For those interested
Fantomworks on Velocity channel is restoring a 1917 Overland, not a model t but has wood frame and wood wheels
Watched this last night. Anybody besides me shocked at the quality of the restoration he did? Paint not rubbed out " Because they didn't shine back then"?? wood steering wheel multi-colored because of all the wood putty in the rotten wood. Horrible upholstery with puckers and visible nails and tacks and no hide-em welting. Don't worry about smoking motor, "they all did that back then"!
I also saw the show. -Without a doubt, Fantomworks brought the car back from the dead, probably at more cost than the car's restored worth—but that sort of thing isn't unusual among eccentric, high-end collectors. -Hey, it's only money, right?
I was surprised that they went to the trouble of creating a replacement wheel for one which was rotted beyond redemption instead of just having Mr. Stutzman make up a full set for what might have been less cost.

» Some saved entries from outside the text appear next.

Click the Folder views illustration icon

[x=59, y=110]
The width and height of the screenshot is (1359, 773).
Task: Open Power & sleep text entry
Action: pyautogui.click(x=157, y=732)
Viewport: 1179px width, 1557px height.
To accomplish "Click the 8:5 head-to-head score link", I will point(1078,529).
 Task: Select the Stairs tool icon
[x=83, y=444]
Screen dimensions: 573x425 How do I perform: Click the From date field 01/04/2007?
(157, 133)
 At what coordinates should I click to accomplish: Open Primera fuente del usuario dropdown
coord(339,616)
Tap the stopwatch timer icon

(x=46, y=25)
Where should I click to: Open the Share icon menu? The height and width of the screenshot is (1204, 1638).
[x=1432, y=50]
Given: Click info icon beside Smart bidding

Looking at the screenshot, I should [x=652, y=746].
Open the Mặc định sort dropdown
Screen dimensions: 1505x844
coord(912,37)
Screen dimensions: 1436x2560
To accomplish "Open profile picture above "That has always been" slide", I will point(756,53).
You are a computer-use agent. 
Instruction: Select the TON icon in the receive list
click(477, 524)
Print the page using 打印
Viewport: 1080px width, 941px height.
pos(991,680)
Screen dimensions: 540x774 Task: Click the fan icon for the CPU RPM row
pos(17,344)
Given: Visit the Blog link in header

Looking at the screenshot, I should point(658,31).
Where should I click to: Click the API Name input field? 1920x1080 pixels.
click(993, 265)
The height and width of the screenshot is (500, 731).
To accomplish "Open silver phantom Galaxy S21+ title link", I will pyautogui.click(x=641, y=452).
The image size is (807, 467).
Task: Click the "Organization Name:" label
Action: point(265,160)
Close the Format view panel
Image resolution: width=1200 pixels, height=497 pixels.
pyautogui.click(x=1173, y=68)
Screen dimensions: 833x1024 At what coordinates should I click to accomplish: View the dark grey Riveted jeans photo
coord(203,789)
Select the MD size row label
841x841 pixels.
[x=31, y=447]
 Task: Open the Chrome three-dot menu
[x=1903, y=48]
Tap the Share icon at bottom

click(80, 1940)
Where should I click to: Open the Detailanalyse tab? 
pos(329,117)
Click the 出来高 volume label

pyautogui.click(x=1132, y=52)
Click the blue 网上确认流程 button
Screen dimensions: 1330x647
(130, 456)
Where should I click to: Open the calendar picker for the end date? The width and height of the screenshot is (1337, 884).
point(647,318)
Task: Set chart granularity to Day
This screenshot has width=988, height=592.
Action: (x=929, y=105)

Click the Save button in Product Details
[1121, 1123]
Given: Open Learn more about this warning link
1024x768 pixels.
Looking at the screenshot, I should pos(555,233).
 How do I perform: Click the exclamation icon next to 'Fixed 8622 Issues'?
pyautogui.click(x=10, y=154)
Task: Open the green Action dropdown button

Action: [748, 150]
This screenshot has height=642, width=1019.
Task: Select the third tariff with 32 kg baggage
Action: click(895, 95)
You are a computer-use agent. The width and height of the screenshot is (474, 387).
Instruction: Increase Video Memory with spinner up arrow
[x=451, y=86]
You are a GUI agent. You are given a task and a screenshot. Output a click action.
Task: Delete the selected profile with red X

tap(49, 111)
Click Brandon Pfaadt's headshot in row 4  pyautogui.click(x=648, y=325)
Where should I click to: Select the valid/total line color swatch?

Overland were not a bargain-basement brand, so they'd have used pretty good paint. -Of course cars were shiny back then—that was very much in style—but perhaps this Fantomworks' client wanted the aged look of patina, and "... because they didn't shine back then" was just an extemporaneous comment that the show's producer decided to keep in. -Still, on a frame-off, nuts & bolts restoration with brand new upholstery, it would have made more sense to go with a "non-patina" paint finish. -Ah, but it's so easy for a know-nothing newbie like me to be a Monday morning, armchair-quarterback!
During the summer months, when viewing choices amount to reruns and reality TV (and what the heck is "Pawn Stars" doing on The History Channel???), I'm more inclined to watch non-bickering, non-backbiting, old-car restoration shows like "Wheeler-Dealers," "Chasing Classic Cars," and "What's My Car Worth?". -If only The Velocity Channel had a Brass-Era car program!